SearchMarquis.com redirect removal from your web browser on Mac
To make the Search Marquis virus vanish for good, you’ll additionally need to make a few tweaks at the browser level. Here is how.
- Remove Search Marquis from Safari
- Open Safari, expand the Safari menu, and click the Preferences entry. Go on to the Advanced tab and put a checkmark next to Show Develop menu in menu bar.
- Expand the Develop menu and select Empty Caches as shown below.
- Click History in the Finder toolbar, select Clear History in the drop-down list and confirm that you’re up to deleting all history.
- Go back to Safari Preferences, open the Privacy tab, and select the option that says Manage Website Data. Click Remove All and then Done to eliminate all data stored by websites.
- Restart Safari.
- Remove Search Marquis virus from Google Chrome
- Open Chrome, click the Customize and control Google Chrome button, select Settings, click Advanced in the sidebar, and choose Reset settings.

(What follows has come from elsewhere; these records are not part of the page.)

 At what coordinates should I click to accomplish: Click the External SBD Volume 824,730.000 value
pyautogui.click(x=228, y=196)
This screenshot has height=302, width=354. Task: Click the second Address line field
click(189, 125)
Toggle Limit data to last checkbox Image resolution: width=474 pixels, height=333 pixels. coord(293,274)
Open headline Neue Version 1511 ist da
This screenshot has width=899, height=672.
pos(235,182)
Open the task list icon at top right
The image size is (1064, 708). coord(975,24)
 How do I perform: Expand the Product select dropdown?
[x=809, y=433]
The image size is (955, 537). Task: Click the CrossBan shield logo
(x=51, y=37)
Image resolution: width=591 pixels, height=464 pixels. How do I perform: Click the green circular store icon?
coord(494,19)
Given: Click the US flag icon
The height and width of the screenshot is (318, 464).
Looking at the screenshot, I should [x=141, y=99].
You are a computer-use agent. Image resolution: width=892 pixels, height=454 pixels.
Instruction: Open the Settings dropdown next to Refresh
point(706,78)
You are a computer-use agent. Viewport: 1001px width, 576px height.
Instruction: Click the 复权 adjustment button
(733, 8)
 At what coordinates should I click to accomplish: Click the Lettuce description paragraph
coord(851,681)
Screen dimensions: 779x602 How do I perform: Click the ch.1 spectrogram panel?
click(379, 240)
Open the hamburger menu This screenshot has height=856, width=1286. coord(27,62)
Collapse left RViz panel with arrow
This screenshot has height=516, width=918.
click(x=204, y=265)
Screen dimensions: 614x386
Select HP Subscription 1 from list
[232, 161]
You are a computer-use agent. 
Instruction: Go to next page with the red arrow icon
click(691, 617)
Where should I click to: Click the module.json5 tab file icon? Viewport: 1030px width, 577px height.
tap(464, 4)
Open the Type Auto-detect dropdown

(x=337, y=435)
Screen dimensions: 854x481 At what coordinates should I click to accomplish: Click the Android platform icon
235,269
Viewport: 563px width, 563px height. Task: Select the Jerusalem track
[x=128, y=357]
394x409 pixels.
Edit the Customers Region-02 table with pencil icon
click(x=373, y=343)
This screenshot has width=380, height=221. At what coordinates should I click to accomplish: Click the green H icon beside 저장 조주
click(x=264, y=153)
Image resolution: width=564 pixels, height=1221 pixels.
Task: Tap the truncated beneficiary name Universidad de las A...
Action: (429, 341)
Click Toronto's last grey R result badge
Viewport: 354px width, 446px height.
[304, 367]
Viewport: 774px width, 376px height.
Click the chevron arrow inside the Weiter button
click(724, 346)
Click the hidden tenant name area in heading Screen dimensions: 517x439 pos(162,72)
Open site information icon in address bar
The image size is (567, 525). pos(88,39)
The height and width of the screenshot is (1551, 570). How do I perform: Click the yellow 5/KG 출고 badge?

- Click the button saying Restore settings to their original defaults and follow further prompts to reset Chrome settings.
- Restart Chrome.
- Remove Search Marquis redirect from Mozilla Firefox
- Launch Firefox, click the Open menu button, go to Help, and pick Troubleshooting Information.
- Click Refresh Firefox to revert to the original settings.
- Restart Firefox.
Avoiding Search Marquis virus isn’t that hard
The fundamental precaution that helps steer clear of Search Marquis and any other threats that use the same style of attack is to be careful with app installations. This culprit always arrives at Macs as a component of a bundle, that is to say, a neat wrapping that conceals unwanted code inside.
If you come across a popup ad on a random site that tells you to install a software update or a free version of an application that normally costs a pretty penny, don’t fall for the trick. Ideally, you should stick to the official App Store where every product goes through extensive security checks and is very unlikely to harm your Mac.